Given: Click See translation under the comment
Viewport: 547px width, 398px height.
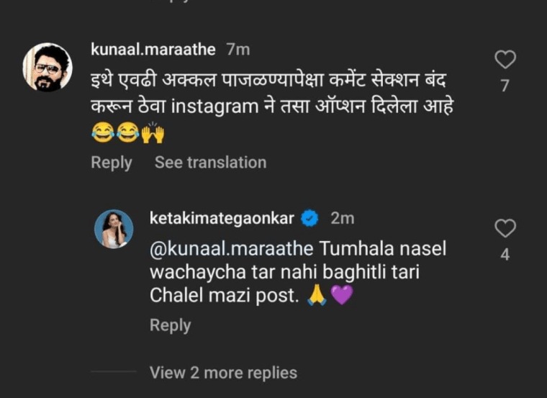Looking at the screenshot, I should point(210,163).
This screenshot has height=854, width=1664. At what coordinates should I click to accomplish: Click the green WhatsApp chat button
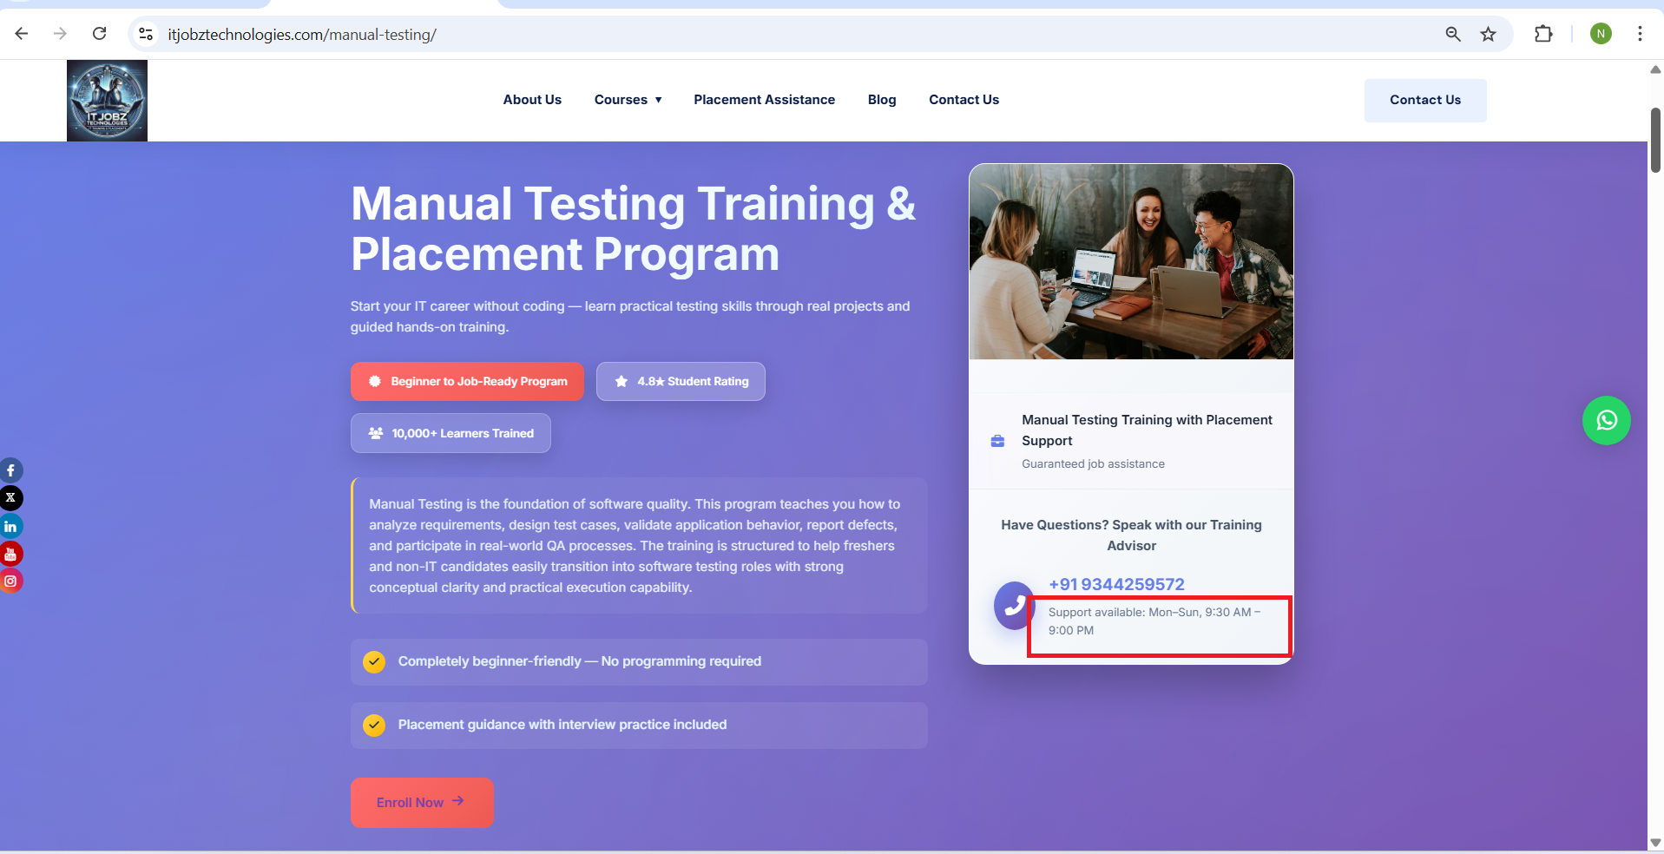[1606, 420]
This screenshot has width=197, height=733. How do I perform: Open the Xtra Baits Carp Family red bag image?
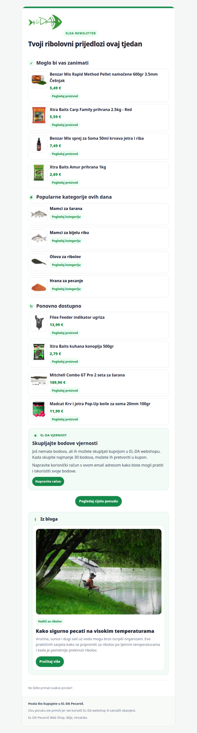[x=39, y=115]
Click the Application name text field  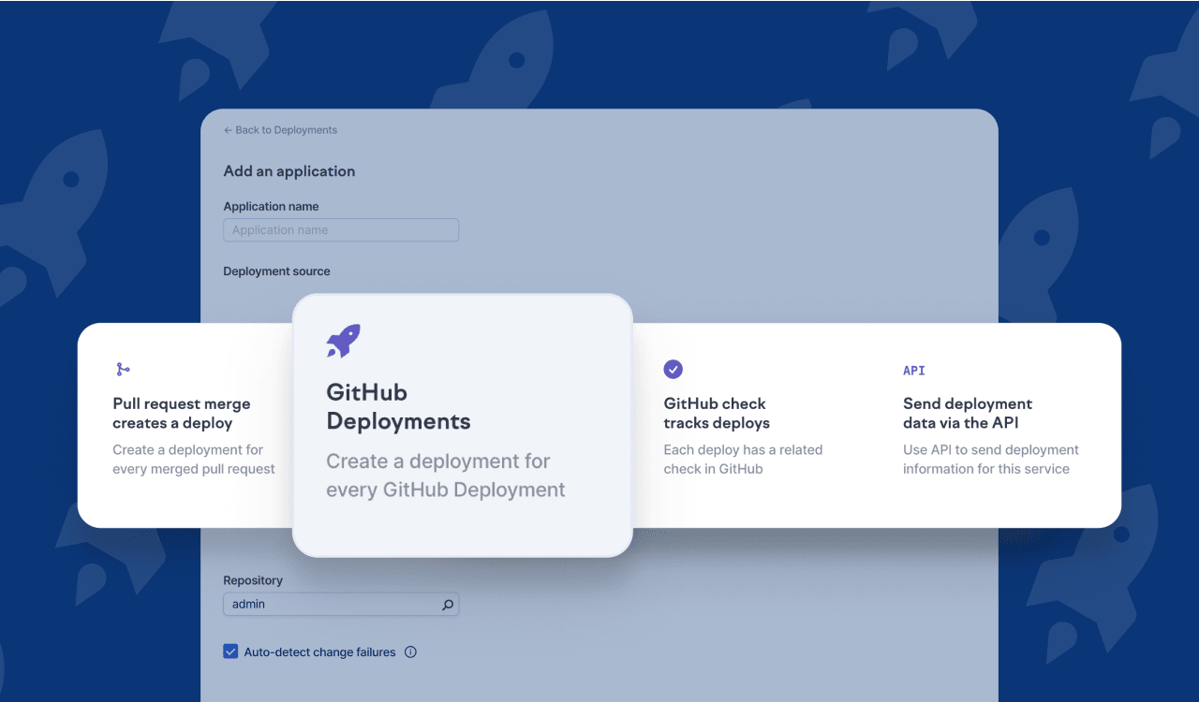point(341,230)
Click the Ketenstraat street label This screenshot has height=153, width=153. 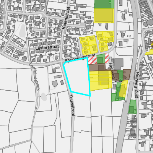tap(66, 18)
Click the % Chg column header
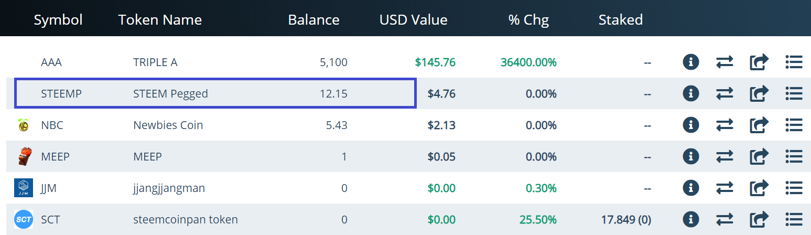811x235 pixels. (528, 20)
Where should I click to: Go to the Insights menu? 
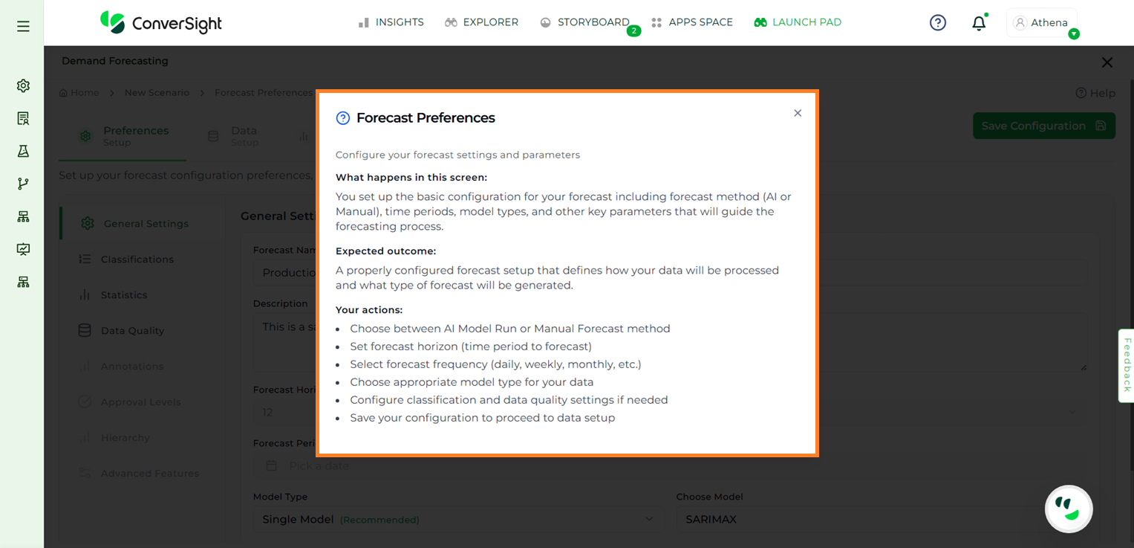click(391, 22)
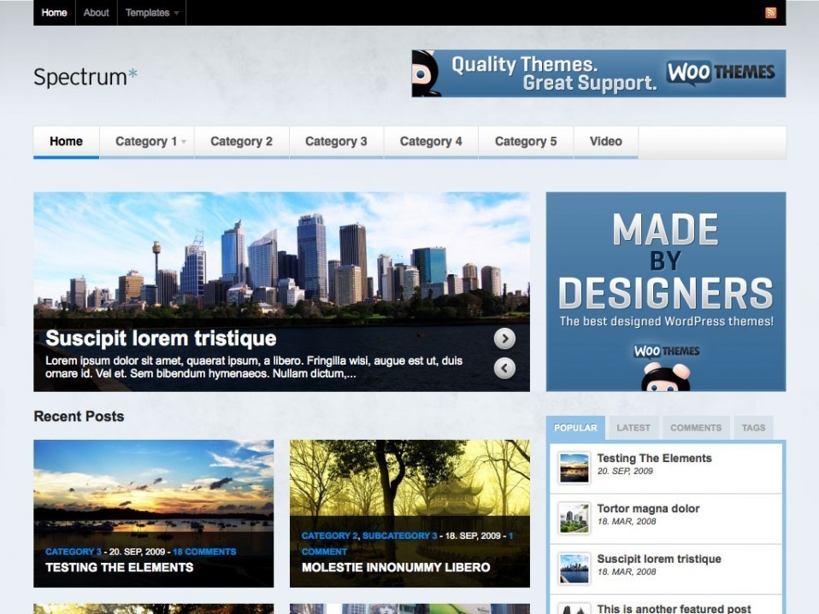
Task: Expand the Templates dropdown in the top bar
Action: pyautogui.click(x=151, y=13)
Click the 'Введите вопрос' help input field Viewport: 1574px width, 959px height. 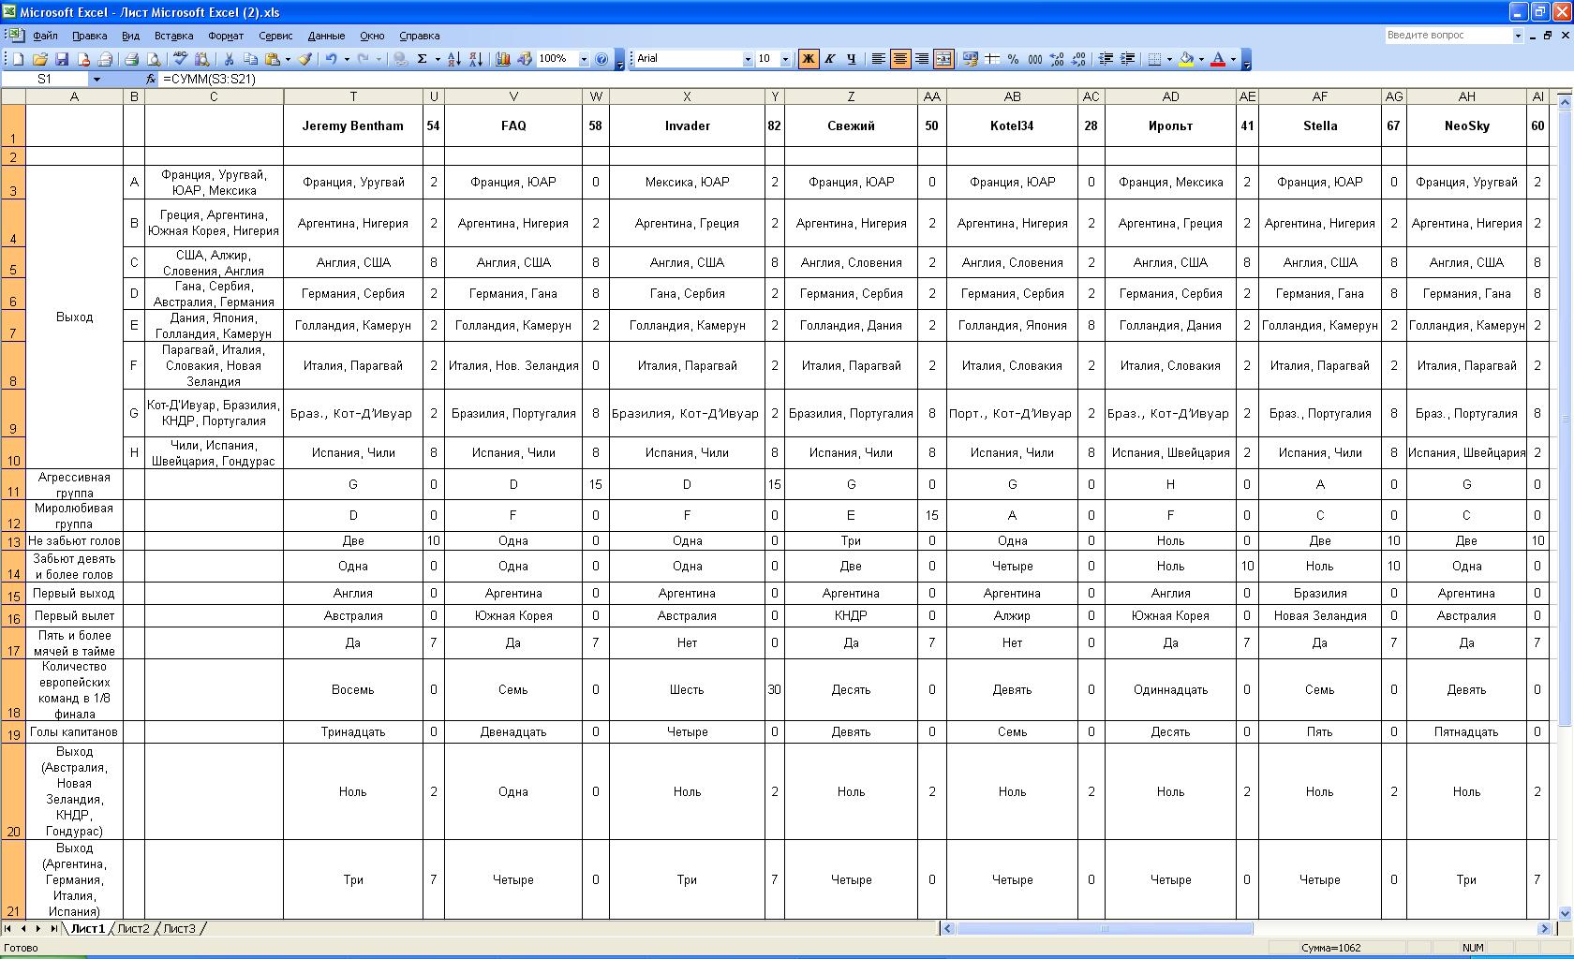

------------------------------

Please repeat the listing from the line with "Click the % Chg column header" up to and including the line with "Action: pyautogui.click(x=151, y=13)", renaming "column header" to "column title" and keeping everything else the same. Leave the pictures out.

§ **Right answer**:
Click the % Chg column title
811x235 pixels. (528, 20)
Where should I click to: Go to the Insights menu? 
click(391, 22)
Task: Expand the Templates dropdown in the top bar
Action: pyautogui.click(x=151, y=13)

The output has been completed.